Data in this exercise below:

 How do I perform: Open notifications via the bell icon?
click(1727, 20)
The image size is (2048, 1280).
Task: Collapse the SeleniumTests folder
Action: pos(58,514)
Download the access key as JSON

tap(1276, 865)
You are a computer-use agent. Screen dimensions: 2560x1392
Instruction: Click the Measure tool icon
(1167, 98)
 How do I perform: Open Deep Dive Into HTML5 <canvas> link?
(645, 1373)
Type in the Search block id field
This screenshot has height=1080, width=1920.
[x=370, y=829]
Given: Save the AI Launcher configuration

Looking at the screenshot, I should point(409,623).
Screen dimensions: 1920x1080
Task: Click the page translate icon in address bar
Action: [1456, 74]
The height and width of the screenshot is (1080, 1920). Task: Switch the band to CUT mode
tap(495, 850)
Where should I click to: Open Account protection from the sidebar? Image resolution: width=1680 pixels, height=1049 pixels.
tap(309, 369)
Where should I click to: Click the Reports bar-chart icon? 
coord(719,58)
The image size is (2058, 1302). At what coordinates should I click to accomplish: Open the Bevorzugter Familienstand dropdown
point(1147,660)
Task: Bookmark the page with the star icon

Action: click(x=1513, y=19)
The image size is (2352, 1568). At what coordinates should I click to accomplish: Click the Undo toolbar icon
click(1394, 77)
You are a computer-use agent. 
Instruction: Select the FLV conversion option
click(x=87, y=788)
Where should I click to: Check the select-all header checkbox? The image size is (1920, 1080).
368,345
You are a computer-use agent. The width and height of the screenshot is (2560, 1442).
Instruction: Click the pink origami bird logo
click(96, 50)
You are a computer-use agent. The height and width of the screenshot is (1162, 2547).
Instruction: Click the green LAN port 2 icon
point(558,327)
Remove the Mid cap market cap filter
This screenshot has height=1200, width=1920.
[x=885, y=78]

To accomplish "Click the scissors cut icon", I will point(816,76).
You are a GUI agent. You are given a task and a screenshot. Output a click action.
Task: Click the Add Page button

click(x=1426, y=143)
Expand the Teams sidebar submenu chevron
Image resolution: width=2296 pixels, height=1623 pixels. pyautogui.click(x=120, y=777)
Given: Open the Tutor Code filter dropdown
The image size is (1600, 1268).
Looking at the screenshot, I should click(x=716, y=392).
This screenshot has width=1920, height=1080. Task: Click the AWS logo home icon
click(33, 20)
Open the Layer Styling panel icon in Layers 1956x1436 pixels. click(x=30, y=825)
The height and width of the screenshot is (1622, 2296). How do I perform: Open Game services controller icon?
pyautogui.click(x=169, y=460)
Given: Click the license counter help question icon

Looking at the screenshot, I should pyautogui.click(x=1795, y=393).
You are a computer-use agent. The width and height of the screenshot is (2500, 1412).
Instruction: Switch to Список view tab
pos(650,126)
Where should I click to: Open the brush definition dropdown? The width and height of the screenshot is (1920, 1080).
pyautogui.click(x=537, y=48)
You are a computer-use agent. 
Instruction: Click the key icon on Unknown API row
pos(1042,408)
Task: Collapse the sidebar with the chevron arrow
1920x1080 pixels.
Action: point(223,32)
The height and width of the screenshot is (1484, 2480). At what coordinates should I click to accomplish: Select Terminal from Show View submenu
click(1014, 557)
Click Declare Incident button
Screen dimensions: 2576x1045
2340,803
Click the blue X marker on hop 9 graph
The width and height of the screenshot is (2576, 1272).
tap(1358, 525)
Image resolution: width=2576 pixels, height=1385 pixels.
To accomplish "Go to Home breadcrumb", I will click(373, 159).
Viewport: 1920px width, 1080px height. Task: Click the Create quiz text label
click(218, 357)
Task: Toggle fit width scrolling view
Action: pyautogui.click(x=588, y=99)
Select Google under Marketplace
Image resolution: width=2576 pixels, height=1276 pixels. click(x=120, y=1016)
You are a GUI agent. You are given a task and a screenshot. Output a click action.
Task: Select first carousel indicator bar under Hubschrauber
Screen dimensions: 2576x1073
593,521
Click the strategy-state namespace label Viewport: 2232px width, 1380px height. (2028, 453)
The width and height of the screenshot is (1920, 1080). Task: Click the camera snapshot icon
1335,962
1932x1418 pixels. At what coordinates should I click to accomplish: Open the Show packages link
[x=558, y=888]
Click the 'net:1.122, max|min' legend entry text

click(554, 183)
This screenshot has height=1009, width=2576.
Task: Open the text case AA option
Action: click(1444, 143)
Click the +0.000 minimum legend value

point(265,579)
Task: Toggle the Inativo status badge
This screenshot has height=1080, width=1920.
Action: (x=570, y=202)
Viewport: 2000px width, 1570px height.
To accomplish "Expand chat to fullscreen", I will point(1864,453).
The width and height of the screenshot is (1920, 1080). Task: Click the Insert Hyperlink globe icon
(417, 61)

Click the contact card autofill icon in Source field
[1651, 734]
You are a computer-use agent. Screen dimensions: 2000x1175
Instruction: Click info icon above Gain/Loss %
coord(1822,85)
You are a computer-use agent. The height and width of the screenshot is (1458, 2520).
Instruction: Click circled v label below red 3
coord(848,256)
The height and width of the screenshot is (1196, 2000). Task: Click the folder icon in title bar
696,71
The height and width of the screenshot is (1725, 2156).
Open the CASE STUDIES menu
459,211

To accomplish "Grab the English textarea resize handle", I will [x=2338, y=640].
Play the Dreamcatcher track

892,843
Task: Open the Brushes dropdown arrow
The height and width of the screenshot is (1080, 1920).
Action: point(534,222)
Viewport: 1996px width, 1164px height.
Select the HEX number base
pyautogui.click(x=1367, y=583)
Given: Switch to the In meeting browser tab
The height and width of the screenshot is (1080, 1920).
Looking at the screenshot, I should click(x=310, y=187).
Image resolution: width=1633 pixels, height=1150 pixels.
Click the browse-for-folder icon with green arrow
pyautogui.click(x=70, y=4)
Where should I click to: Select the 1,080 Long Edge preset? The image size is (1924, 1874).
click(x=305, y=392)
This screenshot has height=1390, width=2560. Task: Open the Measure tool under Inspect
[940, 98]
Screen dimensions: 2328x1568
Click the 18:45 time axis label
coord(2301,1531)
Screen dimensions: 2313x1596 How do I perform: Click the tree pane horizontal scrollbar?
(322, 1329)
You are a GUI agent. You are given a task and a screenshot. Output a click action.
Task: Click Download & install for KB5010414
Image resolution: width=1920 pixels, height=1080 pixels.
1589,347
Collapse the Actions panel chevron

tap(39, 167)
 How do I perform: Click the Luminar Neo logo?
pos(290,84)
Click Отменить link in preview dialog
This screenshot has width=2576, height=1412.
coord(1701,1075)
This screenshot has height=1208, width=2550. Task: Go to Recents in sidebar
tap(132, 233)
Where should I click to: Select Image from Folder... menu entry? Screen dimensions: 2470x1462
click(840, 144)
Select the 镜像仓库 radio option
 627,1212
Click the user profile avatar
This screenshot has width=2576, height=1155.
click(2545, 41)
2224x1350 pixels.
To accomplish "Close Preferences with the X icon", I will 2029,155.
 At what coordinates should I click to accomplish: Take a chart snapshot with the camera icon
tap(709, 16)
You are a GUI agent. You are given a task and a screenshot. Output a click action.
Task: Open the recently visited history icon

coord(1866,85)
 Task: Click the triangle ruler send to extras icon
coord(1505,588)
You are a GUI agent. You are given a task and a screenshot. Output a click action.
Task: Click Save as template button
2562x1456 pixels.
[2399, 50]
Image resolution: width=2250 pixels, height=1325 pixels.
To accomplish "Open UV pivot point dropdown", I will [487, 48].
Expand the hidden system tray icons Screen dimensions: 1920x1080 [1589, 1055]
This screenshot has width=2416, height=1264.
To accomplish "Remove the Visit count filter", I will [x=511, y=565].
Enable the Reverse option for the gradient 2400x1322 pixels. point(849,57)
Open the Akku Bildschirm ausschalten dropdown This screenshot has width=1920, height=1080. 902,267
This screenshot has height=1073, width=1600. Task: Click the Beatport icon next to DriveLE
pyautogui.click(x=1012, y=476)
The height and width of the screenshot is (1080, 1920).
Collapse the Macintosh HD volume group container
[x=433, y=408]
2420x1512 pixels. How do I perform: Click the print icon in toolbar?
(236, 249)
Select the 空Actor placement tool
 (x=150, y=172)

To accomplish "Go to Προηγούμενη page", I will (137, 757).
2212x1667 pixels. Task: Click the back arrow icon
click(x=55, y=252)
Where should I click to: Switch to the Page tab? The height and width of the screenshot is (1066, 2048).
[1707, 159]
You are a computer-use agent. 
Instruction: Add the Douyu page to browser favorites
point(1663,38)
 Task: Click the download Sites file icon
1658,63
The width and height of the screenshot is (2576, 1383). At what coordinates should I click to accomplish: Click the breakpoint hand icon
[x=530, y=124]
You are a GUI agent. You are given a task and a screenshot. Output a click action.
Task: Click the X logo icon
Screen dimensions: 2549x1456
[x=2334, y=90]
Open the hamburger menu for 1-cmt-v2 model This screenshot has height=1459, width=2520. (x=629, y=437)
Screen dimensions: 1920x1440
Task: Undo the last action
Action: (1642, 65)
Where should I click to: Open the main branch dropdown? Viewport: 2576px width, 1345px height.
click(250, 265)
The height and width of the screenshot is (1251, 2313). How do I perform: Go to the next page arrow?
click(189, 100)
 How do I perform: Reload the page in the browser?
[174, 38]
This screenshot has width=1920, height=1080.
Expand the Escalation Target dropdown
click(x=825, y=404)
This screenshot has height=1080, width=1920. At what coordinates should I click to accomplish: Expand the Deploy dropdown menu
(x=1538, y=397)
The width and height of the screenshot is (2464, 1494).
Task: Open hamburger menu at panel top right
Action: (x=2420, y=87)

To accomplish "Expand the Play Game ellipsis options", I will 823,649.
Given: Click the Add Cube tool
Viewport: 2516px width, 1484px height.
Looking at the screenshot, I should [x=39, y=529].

End of Data in this exercise.

Exercise details |
The answer must consist of every line above that holds the string "Remove", copied exactly.

Reply to the exercise |
Remove the Mid cap market cap filter
To accomplish "Remove the Visit count filter", I will [x=511, y=565].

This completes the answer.